WORK TO COMPLETE: Write out the lines below without any change, beginning at the line that contains "Task: Click the tab strip left scroll arrow" and stopping after the line that contains "Click the Edit button".

RECORDS FOR THIS TASK:
########################################

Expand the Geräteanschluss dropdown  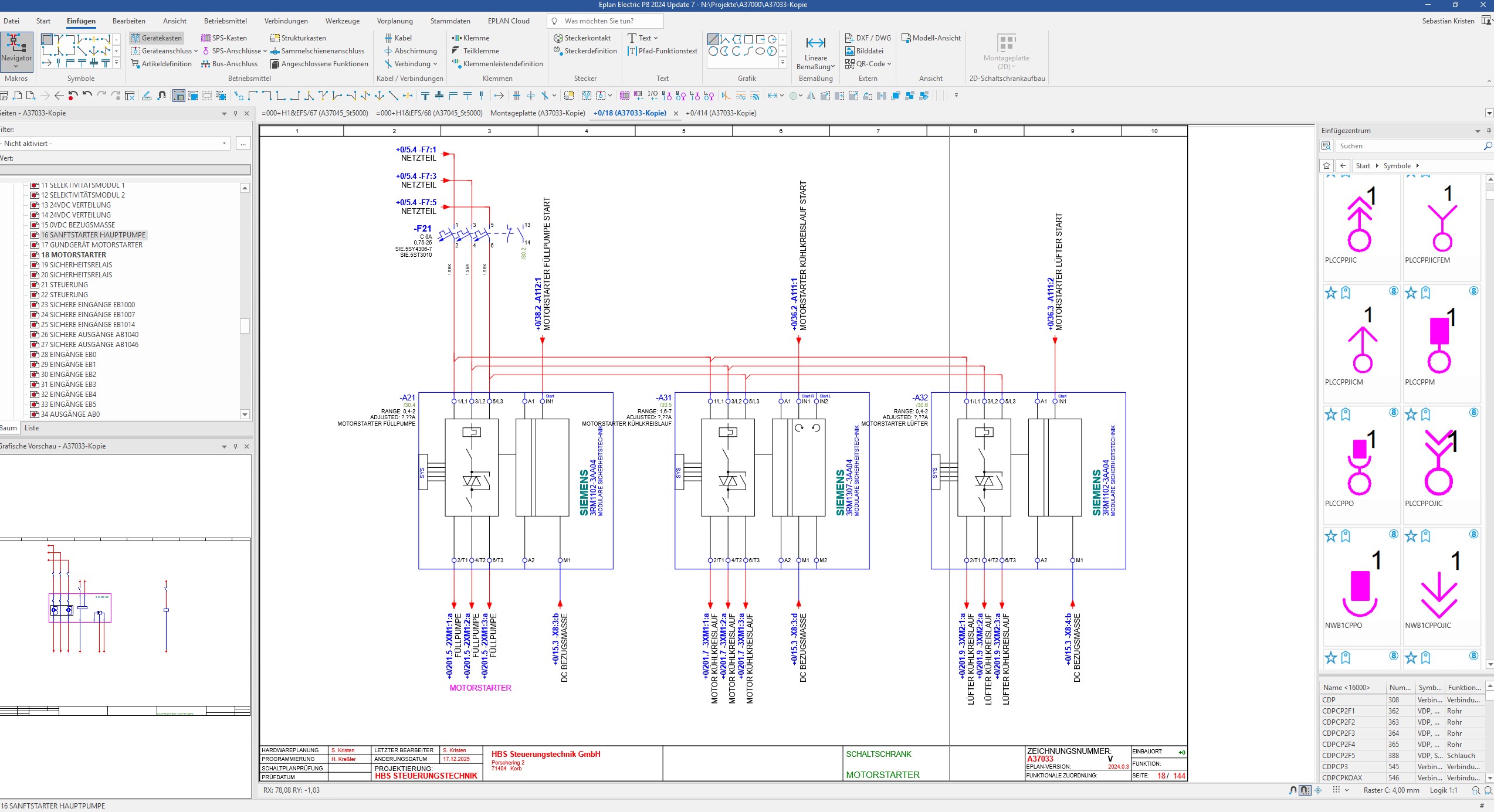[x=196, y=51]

########################################

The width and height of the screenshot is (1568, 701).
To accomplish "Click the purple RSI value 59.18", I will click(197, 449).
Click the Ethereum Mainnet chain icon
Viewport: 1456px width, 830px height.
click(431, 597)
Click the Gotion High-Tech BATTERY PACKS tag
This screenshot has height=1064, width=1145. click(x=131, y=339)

########################################

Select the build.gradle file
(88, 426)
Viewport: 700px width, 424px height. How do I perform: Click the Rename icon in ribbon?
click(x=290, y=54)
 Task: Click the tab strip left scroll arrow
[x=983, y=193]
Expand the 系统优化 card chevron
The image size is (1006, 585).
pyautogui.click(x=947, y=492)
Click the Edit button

########################################

WRITTEN ANSWER:
 Task: Click the tab strip left scroll arrow
[x=983, y=193]
Expand the 系统优化 card chevron
The image size is (1006, 585).
pyautogui.click(x=947, y=492)
Click the Edit button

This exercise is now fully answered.